What to make for a healthy filling dinner for 1?!
chicken breast,marinated in tandoori spice and lemon,grilled,with rice and a salad...beautiful!
Panko-breaded chicken breast with roasted broccoli
Pound a chicken breast to an even thickness
Dust with flour that has been seasoned with salt and pepper
Dip in an egg wash
Coat in a combination of half panko bread crumbs and half parmesan cheese and 2 teaspoons dried Italian seasoning. Add red pepper flakes for heat if desired.
Place on an oiled baking sheet
Heat oven to 375
Trim a small head of broccoli into florets and cut each floret in half. Scatter on an oiled baking sheet and season with salt and pepper
Put the chicken in the oven and set a timer for 9 minutes
After 9 minutes, flip the chicken over. Put the chicken back in the oven along with the tray of broccoli.
After another 9 minutes, remove the chicken and the broccoli from the oven.
If desired, sprinkle the broccoli with a moderate quality balsamic vinegar.
Slice the chicken on the diagonal and plate with the broccoli.
Whole Wheat Penne pasta with Italian sausage, Parmesan, crushed red pepper and broccoli.
Put pasta into water, should take about 11 minutes to get a good texture.
take a skillet out and cook the cut up italian sausage
( this recipe usually uses the grease that comes from the sausage but you can always omit that part)
when the pasta is halfway done put the broccoli in
when pasta and broccoli is done drain and put into bowl
add sausage ( and grease if you like)
add crushed red pepper to liking
add Parmesan to liking ( I like it better with mozzarella cheese more)

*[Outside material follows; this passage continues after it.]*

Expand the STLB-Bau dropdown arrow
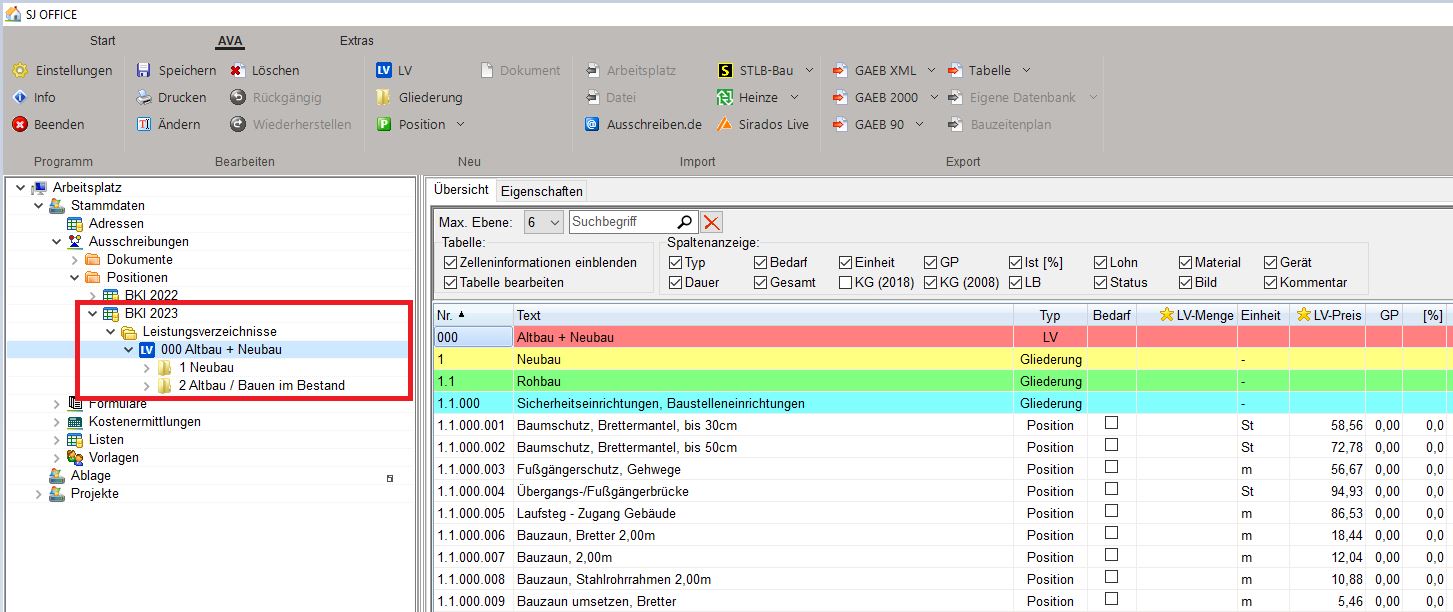Screen dimensions: 1453x612 (809, 70)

Prepare some whole wheat or whole grain pasta. Sprinkle some italian seasoning on ground turkey . Brown the turkey in a saute or sauce pan. Heating one tablespoon of olive oil first, makes the browning easier. Add your own homemade marinara sauce or your favorite jarred sauce to the ground turkey. Add the cooked pasta to your turkey meat sauce. Serve with a salad of mixed greens and tomatoes or roasted peppers, wine vinegar and olive oil and whole wheat italian bread. For dessert, add a little water to some raisins, preferable champagne or white raisins and/or some dried cranberries and heat in microwave of about 30 seconds. Mix into low fat, not no fat, ricotta cheese. Refrigerate until serving time.
a meal I make often
If you search for energy rich foods or nutrient rich foods, you should come up with a lot of meal options.
To save money, I eat a lot of grains and legumes (quinoa, oats, lentils, chickpeas)
I like to have an Indian dish called Dahl. You cook lentils with some cooking stock (Meat or veggie) for about a 1/2 hour to an hour. First start with a soup pot, cut up some onion and garlic and cook on medium heat with a little oil before they brown. Get some Indian spices like a Curry powder from your grocery store and toss a little on the Garlic and onion. cook for a few moments.
Take your stock and begin warming it up with the garlic, onions and curry powder. Then put your lentils in and cook them for as long as it takes until they are soft. You can mix in veggies, like squash, greens, or whatever else you have around. It will be sort of soupy, so serve it over rice. It's hella good!
Marinate chicken a cutlet in FF italian dressing. Grill chicken or bake it with slices of lemon under it. Serve with your favorite veggies. I like to buy the frozen steam veggies...I cook for myself and a meal like this is the perfect size! You can also do the same with salmon.
I would suggest a tuna recipe (fresh not canned). Tuna has omega 3 fatty acids which are healthy for you. All just really depends on what you're willing to do, and how much time you're willing to spend on it.
Baked Beans and Hot Dogs with some bacon and onions sound good to me. or Fish and Chips.
Grilled chicken or steak on a salad or in a healthy stir fry.